Kessler Karain, Reed’s caddie and brother-in-law, didn’t know the answer to why others drew louder cheers than Reed, but he certainly noticed it.
“I definitely feel that way, but that’s OK because sometimes that’s motivating too,” Karain said.
Whatever anyone’s opinion might be of the polarizing Reed, his mettle can never be questioned. Despite everything thrown at him, as he staggered at moments under the extreme pressure that a Sunday Masters lead provides, Reed never lost his composure. Or the lead.
“I knew it was going to be a dogfight,” Reed said. “It’s just a way of God basically saying, ‘Let’s see if you have it.’”
First came McIlroy, who faced a 4-footer for eagle on the second hole that would have erased the three-shot deficit he started the day with. McIlroy missed it, setting in motion a slow death spiral of frittered-away putts.
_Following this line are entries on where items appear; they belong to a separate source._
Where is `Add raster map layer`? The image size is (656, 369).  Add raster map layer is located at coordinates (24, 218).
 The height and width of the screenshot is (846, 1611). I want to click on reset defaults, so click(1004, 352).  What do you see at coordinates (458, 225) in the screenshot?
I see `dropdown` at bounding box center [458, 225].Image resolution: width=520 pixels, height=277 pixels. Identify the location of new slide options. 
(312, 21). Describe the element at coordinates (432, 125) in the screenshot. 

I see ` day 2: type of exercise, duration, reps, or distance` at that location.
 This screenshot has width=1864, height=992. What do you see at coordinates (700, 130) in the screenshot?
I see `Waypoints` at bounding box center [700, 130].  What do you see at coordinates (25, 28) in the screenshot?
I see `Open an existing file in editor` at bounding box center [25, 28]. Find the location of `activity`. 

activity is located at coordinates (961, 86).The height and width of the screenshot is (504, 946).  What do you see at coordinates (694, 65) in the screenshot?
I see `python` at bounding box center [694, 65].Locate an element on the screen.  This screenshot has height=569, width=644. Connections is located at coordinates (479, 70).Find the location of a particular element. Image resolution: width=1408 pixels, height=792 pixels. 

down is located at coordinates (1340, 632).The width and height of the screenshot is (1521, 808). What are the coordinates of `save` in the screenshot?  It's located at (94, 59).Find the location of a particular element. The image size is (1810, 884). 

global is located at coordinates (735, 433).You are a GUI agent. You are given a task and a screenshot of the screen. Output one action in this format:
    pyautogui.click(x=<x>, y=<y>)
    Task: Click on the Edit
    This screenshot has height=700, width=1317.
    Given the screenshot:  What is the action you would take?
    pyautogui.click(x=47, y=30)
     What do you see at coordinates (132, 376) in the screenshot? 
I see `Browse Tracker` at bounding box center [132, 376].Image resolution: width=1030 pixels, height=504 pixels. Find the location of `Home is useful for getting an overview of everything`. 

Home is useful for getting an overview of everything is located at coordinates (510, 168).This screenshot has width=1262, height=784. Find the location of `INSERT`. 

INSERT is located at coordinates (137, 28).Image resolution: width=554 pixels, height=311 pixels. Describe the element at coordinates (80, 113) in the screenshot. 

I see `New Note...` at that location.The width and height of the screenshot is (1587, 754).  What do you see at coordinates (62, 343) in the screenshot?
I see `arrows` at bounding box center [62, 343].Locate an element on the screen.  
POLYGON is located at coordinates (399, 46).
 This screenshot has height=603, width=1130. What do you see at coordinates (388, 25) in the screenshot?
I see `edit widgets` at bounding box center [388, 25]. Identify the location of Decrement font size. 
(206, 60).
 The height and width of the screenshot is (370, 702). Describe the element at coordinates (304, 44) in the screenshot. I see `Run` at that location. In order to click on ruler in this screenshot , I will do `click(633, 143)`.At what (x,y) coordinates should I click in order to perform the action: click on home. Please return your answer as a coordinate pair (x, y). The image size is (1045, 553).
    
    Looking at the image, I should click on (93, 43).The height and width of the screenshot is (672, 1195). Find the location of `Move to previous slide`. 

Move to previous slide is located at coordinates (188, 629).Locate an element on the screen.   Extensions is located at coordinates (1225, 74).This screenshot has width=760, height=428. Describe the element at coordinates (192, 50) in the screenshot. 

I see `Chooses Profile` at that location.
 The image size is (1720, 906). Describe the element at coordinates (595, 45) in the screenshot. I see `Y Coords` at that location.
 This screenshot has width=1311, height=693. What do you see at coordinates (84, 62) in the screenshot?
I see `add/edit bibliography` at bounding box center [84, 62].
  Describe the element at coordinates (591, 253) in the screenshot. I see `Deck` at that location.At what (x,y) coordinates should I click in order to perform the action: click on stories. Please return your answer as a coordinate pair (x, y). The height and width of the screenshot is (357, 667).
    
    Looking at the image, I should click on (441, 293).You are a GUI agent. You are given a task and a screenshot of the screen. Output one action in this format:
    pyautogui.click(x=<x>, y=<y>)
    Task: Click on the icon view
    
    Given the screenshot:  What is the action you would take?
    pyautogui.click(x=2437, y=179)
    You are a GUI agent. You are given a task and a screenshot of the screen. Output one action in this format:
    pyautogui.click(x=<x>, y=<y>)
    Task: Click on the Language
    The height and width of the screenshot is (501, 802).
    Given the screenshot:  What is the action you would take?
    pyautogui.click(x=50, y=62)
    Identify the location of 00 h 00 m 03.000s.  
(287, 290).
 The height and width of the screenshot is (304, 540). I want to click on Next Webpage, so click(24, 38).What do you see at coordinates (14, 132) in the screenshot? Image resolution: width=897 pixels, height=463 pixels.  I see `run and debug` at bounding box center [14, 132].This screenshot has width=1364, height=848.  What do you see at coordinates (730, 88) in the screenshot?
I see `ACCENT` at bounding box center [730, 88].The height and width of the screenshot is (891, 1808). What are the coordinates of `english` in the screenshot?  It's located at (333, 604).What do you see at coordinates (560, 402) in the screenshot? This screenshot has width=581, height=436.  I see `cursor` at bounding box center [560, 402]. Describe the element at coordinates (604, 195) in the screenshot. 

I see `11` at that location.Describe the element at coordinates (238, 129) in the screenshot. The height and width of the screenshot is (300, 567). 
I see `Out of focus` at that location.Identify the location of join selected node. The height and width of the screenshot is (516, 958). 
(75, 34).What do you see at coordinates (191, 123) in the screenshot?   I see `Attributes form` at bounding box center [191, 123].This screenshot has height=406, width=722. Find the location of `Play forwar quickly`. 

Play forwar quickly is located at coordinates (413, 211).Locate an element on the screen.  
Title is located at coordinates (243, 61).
“Just wasn’t meant to be,” McIlroy said. “It’s hard to take any positives from it right now, but at least I put myself in the position.”
Then came Speith, who rattled the pines with a furious charge at history. The 2015 champion kept pouring in putts to wipe out all traces of the nine-shot deficit he started the day with. By the 16th hole, he gained a share of the lead at 14-under. But with a chance to match the greatest final-round score in major championship history, Spieth clipped a tree off the 18th tee and missed an 8-footer on 18 for his only bogey to shoot 64 and scuttle his bid.
“I almost pulled off the impossible,” Spieth said.
Finally came Fowler, who came alive with six birdies on his final 11 holes, including a 7-footer on 18, to set the clubhouse target at 14-under and put the pressure on Reed to make par at the last to win it all.
“Unfortunately one shot short, but we were able to keep P Reed honest out there, at least making him earn it,” Fowler said.
Reed wobbled at moments, but every time the heat got applied he had an answer.
“The way those guys played towards the end – when Jordan shoots a 64 today and Rickie goes and shoots 67 – having to go shoot under par on my final round of your first major to win, it was hard,” a relieved Reed said. “You know, it was awesome and satisfying to make the clutch putts I did on the back nine. After feeling like I wasn’t really making anything all day, to make that (22-footer) on 12 for birdie seemed to kind of give me that momentum and just really that belief going into the last couple that no matter what they throw at me, I can do this and have a chance.”
While plenty of experts expected Reed might wilt when some of the game’s brighter lights flashed at him, those who know him best never doubted.
“It’s beyond incredible,” said Josh Gregory, Reed’s coach when he won two NCAA team championships at Augusta State who still works with him. “I can’t believe it, but at the same time I’m not surprised. He’s always wanted the moment – he’s never been afraid of the moment. That’s Patrick.”
This was the goal Reed dreamed of since taking up the game as a kid in Texas and pursuing his college career around the corner at Augusta State. Of course, there is a bittersweet tinge to Reed’s career-defining accomplishment, as his estranged family still lives four miles away from Augusta National in Martinez and celebrated their son’s victory from afar.
“I mean, I’m just out here to play golf and try to win golf tournaments,” Reed deflected when asked about not sharing the moment with his parents and younger sister.
With Reed, it’s always a little complicated. Captain America’s alter ego may not have raised the most roars on Sunday, but he roared the loudest in the end.